The swimming pool itself is the center of sexual desire and death, the water being the main symbolic attribute that attracts swimming, sex and murder. Marianne is constantly dressed for swimming or wearing clothes that signal she’s just been in the pool. We all know what happens in that pool as the opening scene illustrates what Marianne and Jean-Paul’s days most likely entail lounging about, having sex, eating, fighting, existing. The dynamics of the pool change once Harry and Penelope arrive. Suddenly, the pool is no longer intimate. It’s not only a place where Jean-Paul and Harry tend to challenge one another for dominance (they even have a race), it’s a place where Penelope refuses to enter. When Penelope does sleep with Jean-Paul, it occurs, ‘in the sea,’ a more natural place, less streamlined and constructed. This hard-edged, man-made creation, the swimming pool, also reflects Marianne’s character (she is a former mistress of Harry’s, a former lover of many, she isn’t daunted by any man or situation in the film). Marianne’s edges are hard, she won’t be intimidated, not even when she knows her lover sleeps with Penelope. And Penelope, who is linked with the sea and the natural, is the one whose inability to control her emotions after sex brings down the entire party’s ability to function on an adult, civilized level. It is also Jean-Paul’s inability to chose between the women and their natures that leads to disaster. His character is stuck between his desire for the whore (Marianne) and the virgin (Penelope). This is symbolically illustrated in the shot above, his body is squarely between the swimming pool, associated with Marianne in the foreground, and the sea, associated with Penelope in the background.

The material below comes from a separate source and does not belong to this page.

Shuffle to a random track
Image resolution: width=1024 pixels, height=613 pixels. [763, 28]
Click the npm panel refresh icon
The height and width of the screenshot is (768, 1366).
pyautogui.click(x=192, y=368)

Instead of controlling their emotions, all the characters, especially the men, lose control on some level. Harry goes out drinking and comes home so drunk he can’t properly fight off Jean-Paul’s fury. The drowning scene is one of the most protracted death-scenes I’ve ever witnessed. At times, you can’t be sure that Harry’s really going to drown as he makes many attempts to exit the pool; however, just as Harry allows himself to be lost in his desire for Marianne, he eventually succumbs to Jean-Paul’s murderous embrace of death.
Had I not seen this film in Central Park, I honestly probably wouldn’t have thought so much more about it. I wouldn’t have delved deeper into the narrative and characters, the desires and downfalls, and thanks to one chilly evening, I actually ended up enjoying a film I had been initially unimpressed with. So, the moral of this post: sometimes venue does matter.